The grapes on this NV are hand-harvested very late for Alsace, early to mid-October, yielding fully ripened fruit that lends to wines that offer a complexity of aromatics and flavors. A blend of multiple grapes from multiple vintages, culminating in a quaffable orange wine. It's quite fragrant, with aromas of citrus and roses that continue onto the palate, with the addition of ripe white fruit and minerals.
Domaine Binner
The Binners have been farming in the village of Ammerschwihr since 1770, first in polyculture, and since WWII as full-on wine growers. Christian was lucky that his ancestors, although never officially certified, always worked the land in the organic spirit. “Even in the 1950s, when mechanization and fertilizers started to take over, my father quickly realized that he preferred to continue to work as he was used to, i.e. with a lot of handwork, manure and natural treatments for the vineyards.
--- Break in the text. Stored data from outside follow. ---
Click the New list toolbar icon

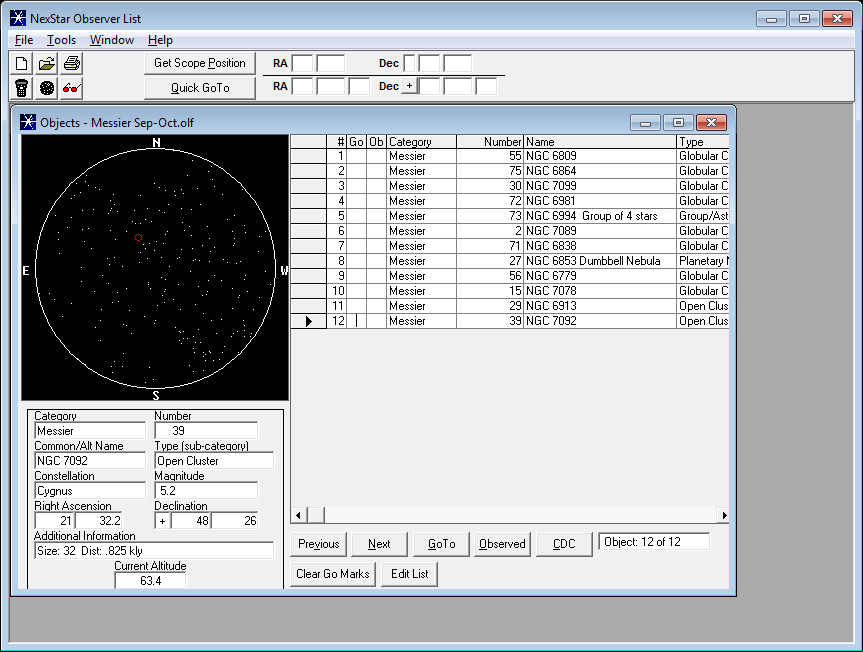point(22,63)
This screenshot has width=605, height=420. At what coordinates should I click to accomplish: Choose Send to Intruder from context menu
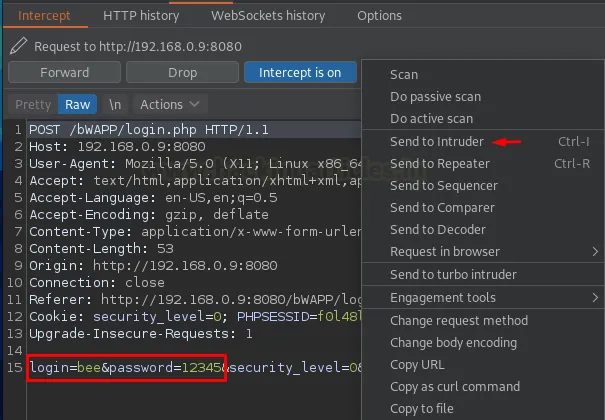[437, 141]
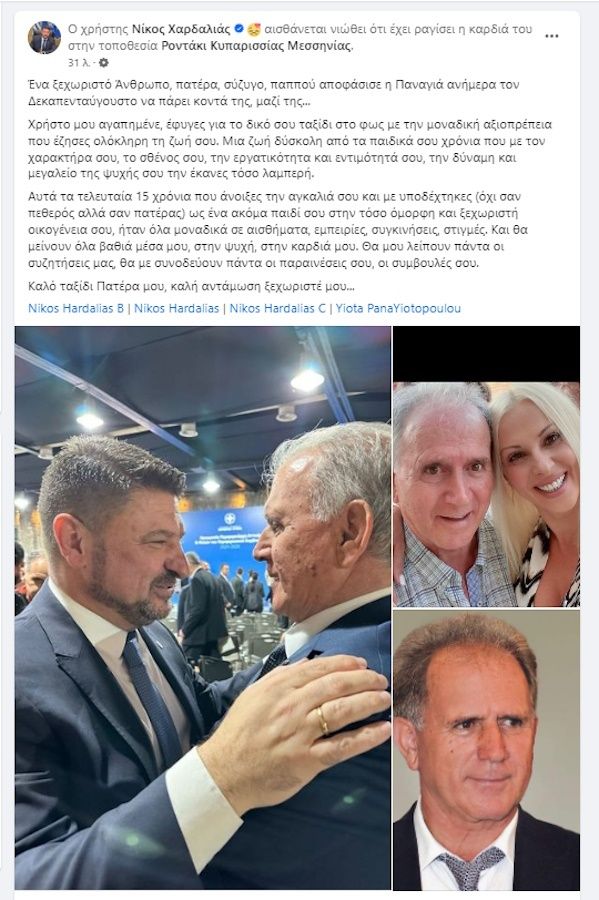
Task: Open the post privacy gear icon
Action: (103, 62)
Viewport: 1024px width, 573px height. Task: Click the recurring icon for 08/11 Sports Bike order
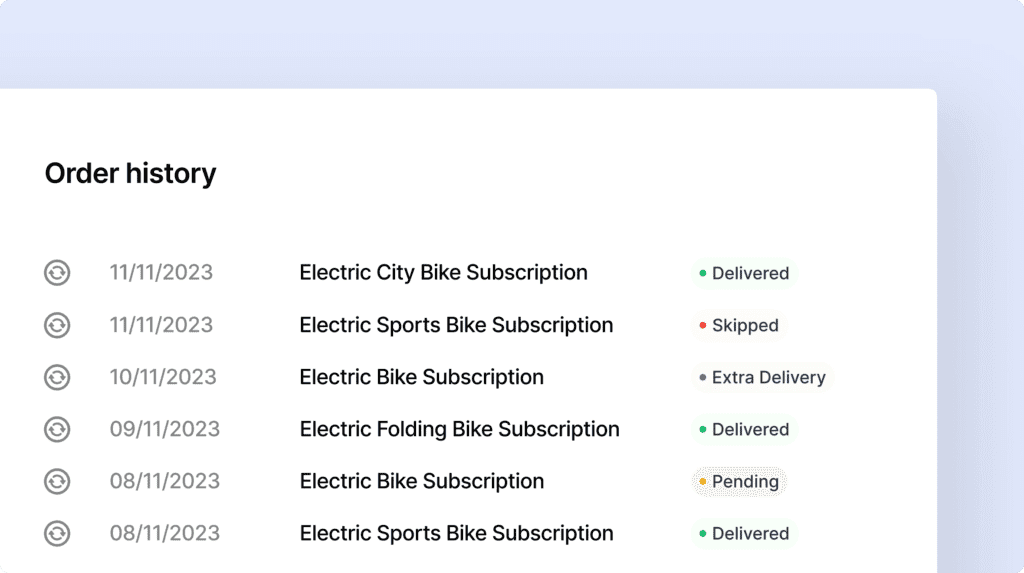[x=57, y=533]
Thanks to this, we have this enormous luck of having vines as old as the 1930s, planted by my grandfather, that never saw chemicals in their life,” Christian retraces the family history. His father Joseph was similarly careful in the cellar, and, with the help of the legendary Beaujolais grower and natural wine trailblazer Marcel Lapierre, who became a family friend, they were already making wines without added sulfur in the 1990s.
With Christian at the helm, the Domaine Binner doubled down in this direction during the 2000s, becoming certified organic and delving deep into biodynamics while taking inspiration from working with winemaker Pierre Masson, the local pioneer of Steiner’s philosophy. “The biodynamics opens yet another social, farming and autonomous dimension of winemaking – one with way more passion and human touch,” Binner explains what led him to adopt this approach over 10 years ago, topping it off with an official Demeter certification in 2020. For Christian, it’s not just about the soil health – he convincingly describes how all the little steps that form the day-to-day biodynamic practice, from collecting the herbs used in tisanes for the vines’ immunity, folding the grass under the vine instead of mowing it, doing most of the vineyard work including spraying by hand, or working the soil with horses rather than tractors, also create a strong connection to his vines and to the local community.
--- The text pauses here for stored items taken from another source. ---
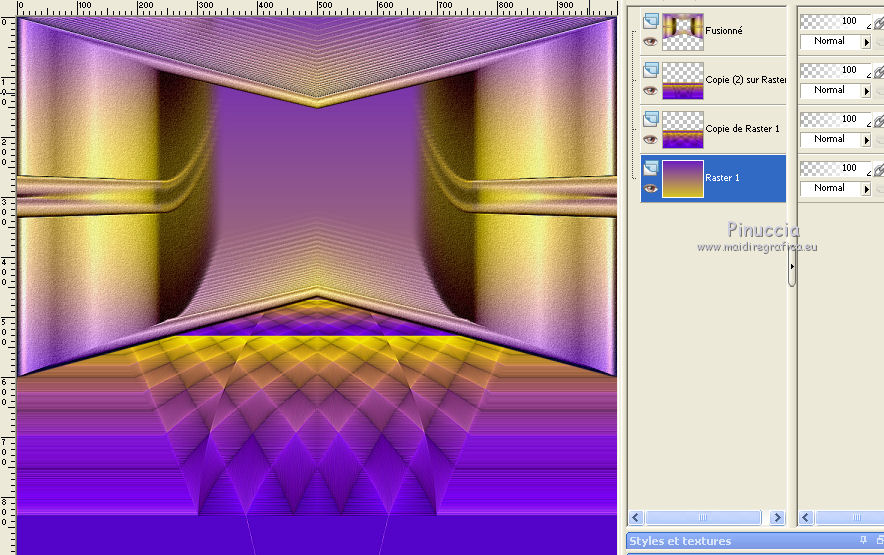The width and height of the screenshot is (884, 555).
Task: Select the Fusionné layer name
Action: 724,31
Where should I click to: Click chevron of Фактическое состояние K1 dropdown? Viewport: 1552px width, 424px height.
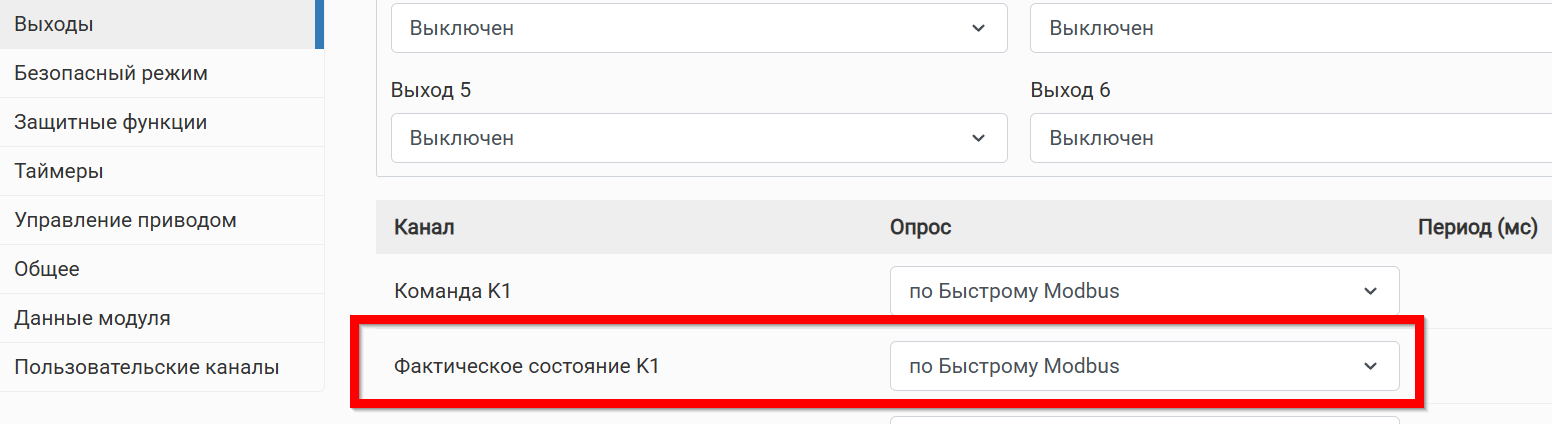1370,366
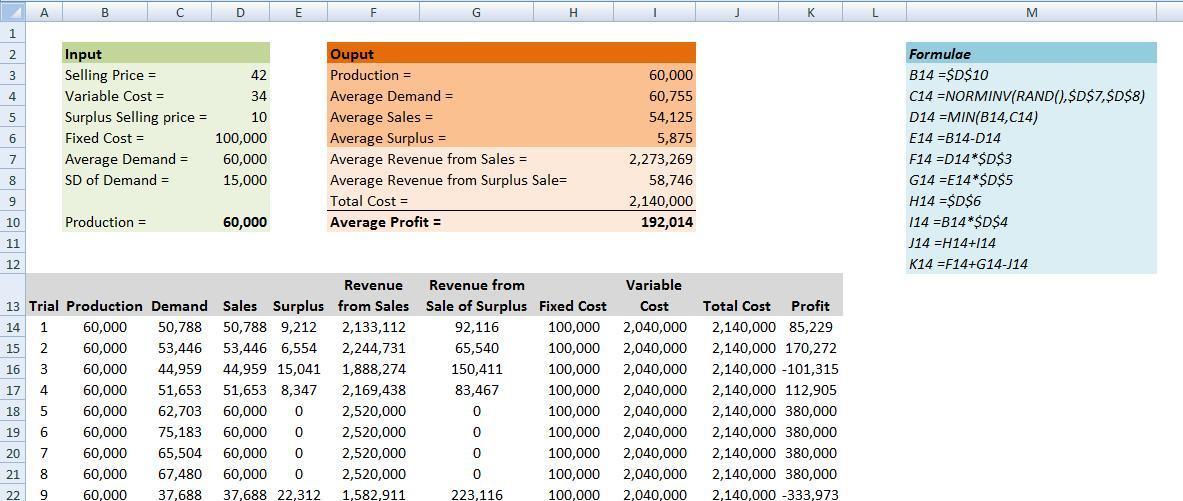
Task: Select the column F header
Action: [373, 12]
His experience also shows that biodynamically grown vines perform much better when faced with the variability and unpredictability of weather that climate change brought to Alsace. “It’s definitely more difficult to get good grapes now than it was 30 years ago, but I find that our vines are naturally more resistant and we’re still much better off than our conventional colleagues, who often have to put out fires right and left,” Binner says. To harness the power of biodiversity even more, the next step for him and his crew is now transforming some of his plots into permaculture and forest-like systems.
Inspired by the success of the biodynamics he’s witnessed in the vineyards and the one-of-a-kind architecture of Goetheaneum, Steiner’s fascinatingly odd HQ situated in the Swiss village of Dornach, Binner has also had a special bioclimatic underground cellar constructed. The building took more than 5 years of careful planning and construction, and it represents a unique amalgam of local materials (such as pink sandstone from a Vosges quarry, firs and oak trees from forests near Ammerschwihr), savvy engineering and anthroposophical principles. There are no right angles or hard edges, and everything flows in curves. “And all the materials are placed the way they’re found in nature. The beams are positioned roots-down, and the stones are all orientated in the same way as they were before being quarried. This maintains proper polarization and design flow,” Binner describes in his Pipette interview how deep into detail they went during the cellar’s conception.
Both levels of the winery keep the temperature naturally stable, which has allowed Christian to make wines with better peace of mind and longer evolution. “I see how serene the people who work here feel, including me, and think the same goes for the microbiological population,” he laughs, adding that they’ve observed way less taste deviations in their wines since moving to the new facility. Keeping the yeast and bacteria happy is very important here – the Binner wines haven’t seen any added SO2 since 2013, and hence benefit from spending some time in the cellar in order to stabilise naturally. “As Marcel Lapierre used to say, natural wine should be good above all. No matter who you give it to, they should like its taste, without reservations,” Christian believes.Â
- Jenny & Francois Selections
It’s not just the vineyard that Christian cares about, but also the energy of the people who work it, and rather than simply focusing on what goes into each bottle, it’s almost more important to focus on what is left out.